:: Страница ::

19.11.2023
В этот день родились

Ямбы в мажоре. Михайло Ломоносов

8 (19) ноября 1711 года родился Михайло Ломоносов — не только великий ученый и просветитель, но и один из создателей современной русской поэзии

Портрет Михаила Ломоносова. Георг  Преннер  (фрагмент). Середина XIX. Государственный исторический музей, Москва
Портрет Михаила Ломоносова. Георг Преннер (фрагмент). Середина XIX. Государственный исторический музей, Москва

Текст: Арсений Замостьянов

Поэзия считается делом нервическим и порывистым. Но настоящие стихи захватили русскую читательскую публику на волне рационализма. В ту эпоху, когда просветители пытались привить в России европейскую ученость, любовь к техническому прогрессу. До Петра Великого русская книжная культура была почти сплошь церковной. Но оказалось, что и за пределами церковных стен есть мир, достойный изучения. Оказалось, что на белом свете возможны чудеса - но не божественные, а рукотворные. И поэзия воспринималась как техническая диковинка, как дитя прогресса. Стихи стали частью государственного церемониала.

Стихосложением Михайло Ломоносов заинтересовался в Славяно-греко-латинской академии. Там преподавали первые русские пииты. Поэзия считалась украшением учебного процесса, занимательным приложением к азбуке, к грамматическим штудиям. Феофан Прокопович и Фёдор Журавский уже воспевали победы Петра Великого. Но когда Ломоносов познакомился с немецкой поэзией, силлабика для него померкла. А тут подоспел Тредиаковский со своим «Новым и кратким способом к сложению стихов Российских», в котором появилось понятие «стихотворной стопы».

Для силлабических виршей важным было только количество слогов. Тредиаковский научился писать гармоничные стихи, учитывая ударные слоги и стопы. Он считал единственным подобающим размером хорей: «а тот (стих) весьма худ, который весь иамбы составляют». Ломоносов оспорил это положение. Предложил обращаться и к ямбам, и к трехдольным размерам, ввёл в поэзию мужские рифмы, которыми пользовался виртуозно. Свои теоретические наработки молодой ученый подтвердил собственными стихами:

ВОСТОРГ ВНЕЗАПНЫЙ УМ ПЛЕНИЛ…

Один аккорд, и ясно: Ломоносов. А ведь это начало начал - первая строка первого известного стихотворения Ломоносова, первого классического четырехстопного ямба - «Оды на взятие Хотина 1739 года». А точнее - «Оды блаженныя памяти Государыне Императрице Анне Иоанновне на победу над турками и татарами и на взятие Хотина 1739 года»... Ведь в те годы считалось невозможным написать торжественные стихи не в честь монарха. Пока Ломоносов работал над фундаментальной одой - императрица скончалась, что отразилась в каноническом заглавии. В этой оде Ломоносов отстаивает достоинства четырехстопного ямба - в будущем самого популярного размера русской поэзии. И потому о хотинской оде напомнит Владислав Ходасевич в стихотворении, посвященном ямбу:

  • Из памяти изгрызли годы,
  • За что и кто в Хотине пал, -
  • Но первый звук Хотинской оды
  • Нам первым криком жизни стал.

:::
:: Исходные данные ::

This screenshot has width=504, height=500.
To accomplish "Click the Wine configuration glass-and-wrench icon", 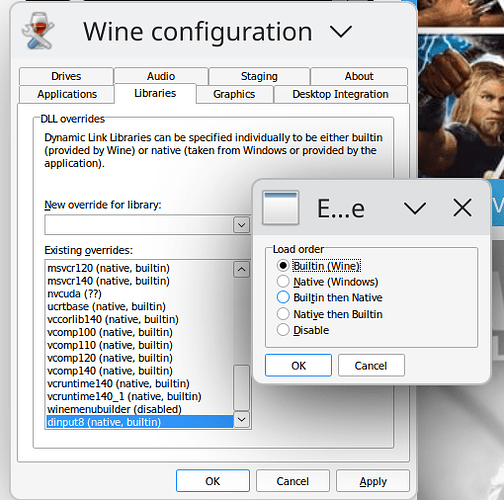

:::

Задания -
1: Перепишите без изменений фрагмент статьи о Ломоносове, начиная со слов «ВОСТОРГ ВНЕЗАПНЫЙ УМ» и заканчивая словами «криком жизни стал.».
2: Напишите продолжение статьи о Ломоносове, которое следует за последней приведенной строкой.

Ответы -
1:
ВОСТОРГ ВНЕЗАПНЫЙ УМ ПЛЕНИЛ…

Один аккорд, и ясно: Ломоносов. А ведь это начало начал - первая строка первого известного стихотворения Ломоносова, первого классического четырехстопного ямба - «Оды на взятие Хотина 1739 года». А точнее - «Оды блаженныя памяти Государыне Императрице Анне Иоанновне на победу над турками и татарами и на взятие Хотина 1739 года»... Ведь в те годы считалось невозможным написать торжественные стихи не в честь монарха. Пока Ломоносов работал над фундаментальной одой - императрица скончалась, что отразилась в каноническом заглавии. В этой оде Ломоносов отстаивает достоинства четырехстопного ямба - в будущем самого популярного размера русской поэзии. И потому о хотинской оде напомнит Владислав Ходасевич в стихотворении, посвященном ямбу:

  • Из памяти изгрызли годы,
  • За что и кто в Хотине пал, -
  • Но первый звук Хотинской оды
  • Нам первым криком жизни стал.

2:
  • 1938 г.

(И все-таки - за что же сражались под стенами Хотина? Речь идет о Русско-турецкой войне 1735–39 гг. В 1739 году главнокомандующий русской армии, генерал-фельдмаршал Христофор Антонович Миних предпринял поход против крымчаков. Под Ставучанами путь ей преградили турецкие силы, включая гарнизон Хотинской крепости. Армия Миниха одержала победы, с минимальными потерями выбила турок из Ставучан. После сражения 19 (30) августа 1739 года комендант Хотина Колчак-паша сдал крепость Миниху.)

Лучшая строка этой весьма пространной оды - первая. Про восторг. Михайло Васильевич вообще знал толк в зачинах и финалах стихотворения: понимал, что первая и последняя строка должны быть особенно эффектными, крылатыми. Ломоносов воспевает воинскую победу как классицист: государственное для него выше личного, а победа подкреплена просвещенным милосердием императрицы. Всё это - важные штрихи.

Приемами торжественной оды адъюнкт, а затем и академик Ломоносов овладел блистательно. Именно поэтические успехи принесли ему, простолюдину, славу и положение при дворе. Стихи открывали перед просветителем двери в самые изысканные кабинеты всесильных вельмож. Двор чувствовал необходимость не просто в придворном поэте, который способен развлекать и увлекать рифмованным красноречием. Елизавете Петровне хотелось видеть рядом с троном волшебника, чтобы пленял и поражал, как архитектура Растрелли, чтобы ведал про все секреты просвещенного века не хуже французов и немцев. И это не на безрыбье: в те времена творили Тредиаковский и Сумароков.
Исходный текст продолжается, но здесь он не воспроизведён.